January ___, 1997 ___________________________________
Xxxxx X. Xxxxxxx
STATE OF NEBRASKA )
) ss:
COUNTY OF )
I , a Notary Public, do hereby certify that Xxxxx X. Xxxxxxx,
personally known to me to be the same person whose name is subscribed to the
foregoing instrument, appeared before me this day in person and acknowledged
that he signed and delivered the said instrument as his free and voluntary act,
for the uses and purposes therein set forth.
Given under my hand and official seal this _____ day of January, 1997.
NOTARY PUBLIC
My Commission Expires:
Date
January ___, 1997 Eagle Pacific Industries, Inc.

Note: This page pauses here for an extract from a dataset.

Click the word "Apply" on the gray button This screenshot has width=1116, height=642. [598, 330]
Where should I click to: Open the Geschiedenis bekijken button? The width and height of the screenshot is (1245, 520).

___________________________________
Xxxxxxx X. Xxxxx, CEO
STATE OF MINNESOTA )
)ss:
COUNTY OF HENNEPIN )
Before me, a notary public for and within the county of Hennepin, State
of Minnesota, this day of January 1997 personally appeared Xxxxxxx X. Xxxxx, to
me known, and, who after being first duly sworn deposed and stated that he is
the Chief Executive Officer of Eagle Pacific Industries, Inc., and that he is
duly authorized by Eagle Pacific Industries, Inc., to execute and acknowledge
the foregoing Consulting Agreement and Release and that said Xxxxxxx X. Xxxxx
did acknowledge to me that he executed the same as his own free act and deed on
behalf of Eagle Pacific Industries, Inc.
Given under my hand and official seal this _____ day of January, 1997.
NOTARY PUBLIC
My Commission Expires:
Date
January ___, 1997 Eagle Plastics, Inc.
___________________________________
Xxxxxxx X. Xxxxx, CEO
STATE OF MINNESOTA )
)ss:
COUNTY OF HENNEPIN )
Before me, a notary public for and within the county of Hennepin, State
of Minnesota, this day of January 1997 personally appeared Xxxxxxx X. Xxxxx, to
me known, and, who after being first duly sworn deposed and stated that he is
the Chief Executive Officer of Eagle Plastics, Inc., and that he is duly
authorized by Eagle Plastics, Inc., to execute and acknowledge the foregoing
Consulting Agreement and Release and that said Xxxxxxx X. Xxxxx did acknowledge
to me that he executed the same as his own free act and deed on behalf of Eagle
Plastics, Inc.
Given under my hand and official seal this _____ day of January, 1997.